Networks are important to success. Building a network starts from a young age (the school you attended, your sports team). Knowing a lot of people isn’t enough. We can help young women expand their networks by inviting them to events as our guests, by introducing them to others who can open doors, by giving them feedback on ideas, and by helping them find someone to build their skill set.
Confidence can be learned. In the Confidence Code, Katty Kay and Claire Shipman write about the confidence gap: women don’t consider themselves as ready for promotions as men do, predict they’ll do worse on tests, and overall underestimate their abilities. But, research demonstrates that acting confident can build that skill. Getting in the game makes a difference. We need to give constructive feedback to young women and give them opportunities to practice confident behavior. And, we should complement young women for their smarts and accomplishments, not just their looks.

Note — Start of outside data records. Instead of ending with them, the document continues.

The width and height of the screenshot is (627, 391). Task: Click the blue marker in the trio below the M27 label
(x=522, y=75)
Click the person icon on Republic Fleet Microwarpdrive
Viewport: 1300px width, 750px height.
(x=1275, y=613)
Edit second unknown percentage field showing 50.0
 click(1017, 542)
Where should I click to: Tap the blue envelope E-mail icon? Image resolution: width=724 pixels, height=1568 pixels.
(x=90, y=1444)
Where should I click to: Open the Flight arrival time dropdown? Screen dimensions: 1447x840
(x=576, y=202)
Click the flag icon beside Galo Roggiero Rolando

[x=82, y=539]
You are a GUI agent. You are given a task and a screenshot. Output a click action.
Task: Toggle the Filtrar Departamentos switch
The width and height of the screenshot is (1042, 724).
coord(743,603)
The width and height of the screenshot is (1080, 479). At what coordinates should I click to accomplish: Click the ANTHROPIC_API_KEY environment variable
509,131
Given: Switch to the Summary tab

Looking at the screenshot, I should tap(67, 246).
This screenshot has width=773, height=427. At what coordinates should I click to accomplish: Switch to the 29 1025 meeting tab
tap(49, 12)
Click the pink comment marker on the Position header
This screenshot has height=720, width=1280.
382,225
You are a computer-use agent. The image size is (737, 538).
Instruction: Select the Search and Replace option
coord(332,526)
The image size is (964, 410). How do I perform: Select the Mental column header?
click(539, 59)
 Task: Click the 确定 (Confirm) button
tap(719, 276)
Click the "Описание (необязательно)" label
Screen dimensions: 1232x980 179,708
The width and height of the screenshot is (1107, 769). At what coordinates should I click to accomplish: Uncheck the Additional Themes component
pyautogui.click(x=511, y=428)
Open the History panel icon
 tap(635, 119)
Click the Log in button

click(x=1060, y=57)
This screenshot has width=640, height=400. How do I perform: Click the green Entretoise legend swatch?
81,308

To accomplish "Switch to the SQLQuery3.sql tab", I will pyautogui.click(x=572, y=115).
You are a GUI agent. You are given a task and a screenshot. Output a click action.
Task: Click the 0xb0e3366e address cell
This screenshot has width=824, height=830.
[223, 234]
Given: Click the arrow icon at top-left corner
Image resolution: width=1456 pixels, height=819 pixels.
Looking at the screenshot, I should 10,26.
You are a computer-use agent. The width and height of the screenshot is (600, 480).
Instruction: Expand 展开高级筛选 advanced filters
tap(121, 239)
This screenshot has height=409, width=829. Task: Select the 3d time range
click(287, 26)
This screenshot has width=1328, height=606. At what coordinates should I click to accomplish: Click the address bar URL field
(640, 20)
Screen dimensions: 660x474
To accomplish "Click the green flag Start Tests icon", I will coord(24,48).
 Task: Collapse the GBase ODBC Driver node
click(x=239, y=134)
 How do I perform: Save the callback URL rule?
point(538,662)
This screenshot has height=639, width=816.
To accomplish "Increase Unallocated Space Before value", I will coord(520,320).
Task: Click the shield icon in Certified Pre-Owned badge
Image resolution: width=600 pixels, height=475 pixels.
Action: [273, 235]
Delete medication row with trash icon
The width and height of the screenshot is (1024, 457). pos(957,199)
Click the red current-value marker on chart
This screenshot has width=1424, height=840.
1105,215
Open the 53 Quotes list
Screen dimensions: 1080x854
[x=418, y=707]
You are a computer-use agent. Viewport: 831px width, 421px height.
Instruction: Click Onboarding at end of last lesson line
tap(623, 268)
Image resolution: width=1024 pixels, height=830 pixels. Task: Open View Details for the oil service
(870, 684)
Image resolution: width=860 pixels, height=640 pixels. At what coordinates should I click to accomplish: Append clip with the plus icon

We need to engage young men. As young women build their leadership portfolio, it’s important to engage other women and men. The work to empower women can’t be seen as a “zero-sum” game; it must expand opportunity for everyone. Men were about 20 percent of the audience at the Wharton School event, which helped to bring men into the conversation about the need for diversity in business leadership. We can encourage young women to engage young men, but we can do so as well.
Young women are coming into their own as leaders — not only of specific projects and companies — but of a culture that brings out the best in everyone. Together we can expand their reach and propel them further and faster. Let’s do it.